2. Materials and Methods

2.1. Patients

Fifteen elderly (≥65 years old), stable coronary male patients with a minimum of one year of experience in RT (3 days a week) who regularly participated in a cardiac rehabilitation program were invited to participate in this study. All were informed about the procedures and the risks associated with the protocols and provided written informed consent. Inclusion criteria included completing all testing sessions, not using a pacemaker, no evidence of ischemia or arrhythmias, not presenting discomfort the days of evaluation, and maintaining medications prescribed during the study. One patient used a pacemaker, and another did not complete the evaluations. Thus, a final sample of 13 coronary male patients was included in this study. Their characteristics are included in Table 1. The local ethics committee (protocol number 79719317.6.0000.0029) approved this study in accordance with the tenets of the Declaration of Helsinki on 13 December 2017.
Table 1

Sample’s characteristics (n = 13): The data are reported as mean ± SD.

Age (years)75.4 ± 7.3
Height (m)1.7 ± 0.1
Body Mass (kg)72.2 ± 6.1
BMI (kg·m−2)25.6 ± 1.8
Waist Circumference (cm)92.4 ± 5.2
Hip Circumference (cm)96.1 ± 4.8
Waist-to-Hip Ratio0.9 ± 0.1
METs (MET-min·week−1)2098 ± 1732
TV watching (min·week−1)1084 ± 842
Basal HR (bpm)69 ± 9
Basal SBP (mmHg)113 ± 11
Basal DBP (mmHg)70 ± 11
8-RM (kg)40.46 ± 5.97

BMI = body mass index; MET = metabolic equivalent; HR = heart rate; SBP = systolic blood pressure; RPP = rate pressure product; RM = repetition maximum.

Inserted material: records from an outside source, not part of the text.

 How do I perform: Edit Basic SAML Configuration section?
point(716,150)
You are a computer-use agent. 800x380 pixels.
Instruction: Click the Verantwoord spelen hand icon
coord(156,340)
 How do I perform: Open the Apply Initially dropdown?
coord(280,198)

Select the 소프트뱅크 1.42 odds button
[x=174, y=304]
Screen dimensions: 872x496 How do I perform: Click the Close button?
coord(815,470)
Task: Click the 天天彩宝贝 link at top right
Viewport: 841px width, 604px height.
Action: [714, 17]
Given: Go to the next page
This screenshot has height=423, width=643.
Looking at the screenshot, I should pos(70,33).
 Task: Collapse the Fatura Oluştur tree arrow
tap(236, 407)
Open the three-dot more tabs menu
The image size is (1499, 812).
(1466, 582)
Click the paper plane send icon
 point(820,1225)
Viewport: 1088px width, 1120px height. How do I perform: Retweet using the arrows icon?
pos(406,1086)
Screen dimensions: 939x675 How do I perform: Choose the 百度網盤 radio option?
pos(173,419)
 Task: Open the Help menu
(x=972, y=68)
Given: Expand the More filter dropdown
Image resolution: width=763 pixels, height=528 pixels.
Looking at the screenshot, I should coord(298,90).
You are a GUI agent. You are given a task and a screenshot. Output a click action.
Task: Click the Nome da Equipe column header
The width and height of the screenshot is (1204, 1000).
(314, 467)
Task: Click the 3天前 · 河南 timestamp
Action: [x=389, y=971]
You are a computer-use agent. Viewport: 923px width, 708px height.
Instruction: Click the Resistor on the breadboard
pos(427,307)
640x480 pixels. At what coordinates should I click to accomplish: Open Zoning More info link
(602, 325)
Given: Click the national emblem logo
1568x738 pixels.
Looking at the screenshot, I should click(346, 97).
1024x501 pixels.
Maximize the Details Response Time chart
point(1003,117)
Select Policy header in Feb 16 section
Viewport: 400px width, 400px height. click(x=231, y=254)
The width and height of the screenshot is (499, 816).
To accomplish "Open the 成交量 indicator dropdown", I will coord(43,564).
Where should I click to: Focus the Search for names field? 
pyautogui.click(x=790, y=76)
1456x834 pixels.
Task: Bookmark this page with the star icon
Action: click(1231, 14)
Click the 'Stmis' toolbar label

Patients presented different diagnosis before participation in the rehabilitation program including: hypertension (8), coronary insufficiency (2), acute myocardial infarction (5), cerebrovascular accident (1), myocardial revascularization surgery (2), dyslipidemia (5), diabetes mellitus type II (1), and coronary angioplasty (4). During the time of the study, the patients were taking beta-blockers (6), statins (8), cholesterol lowering drugs (5), antidiabetics (8), and antihypertensives (10).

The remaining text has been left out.